Cited 18 times since 2001 (0.8 per year) source: EuropePMC Heart (British Cardiac Society), Volume 85, Issue 4, 1 1 2001, Pages 458-462 Increased risk for ischaemic events is related to combined RAS polymorphism. van Geel PP, Pinto YM, Zwinderman AH, Henning RH, van Boven AJ, Jukema JW, Bruschke AV, Kastelein JJ, van Gilst WH
Objective
To determine whether the angiotensin converting enzyme (ACE) and the angiotensin II type 1 receptor (AT(1)R A1166C) gene polymorphism interact to increase the risk of ischaemic events, and whether this can be explained by the progression of angiographically defined coronary atherosclerosis.
Design
Prospective defined substudy of the lipid lowering regression trial (REGRESS).
Setting
University hospital.
Patients
885 male patients with stable coronary artery disease.
Main outcome measures
Incidence of ischaemic events during a two year follow up; serial quantitative coronary arteriography (mean segment diameter and minimum obstruction diameter) at baseline and after two years.
Results
Patients who carried both the ACE-DD and AT(1)R-CC genotype had significantly more ischaemic events during the two year follow up than those carrying other genotype combinations (p = 0.035, Mantel-Haenszel test for linear association).
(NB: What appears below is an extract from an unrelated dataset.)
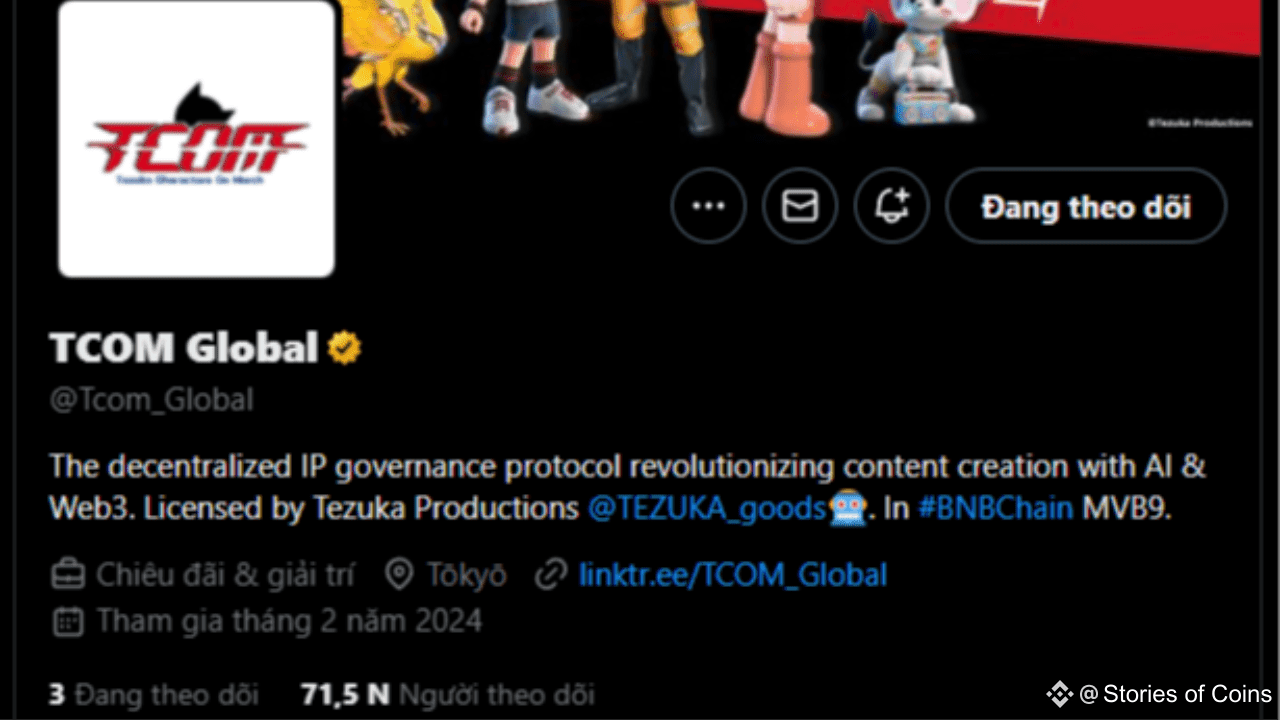Click the envelope message icon
Screen dimensions: 1280x720
point(799,206)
There was no association between the two genotypes and mean segment diameter or minimum obstruction diameter at baseline or after two years.
Conclusions
The suggestion that ACE-DD and AT(1)R-CC genotypes interact to increase the risk of ischaemic events is confirmed. However, this increased risk was not accompanied by increased progression of angiographically defined coronary atherosclerosis.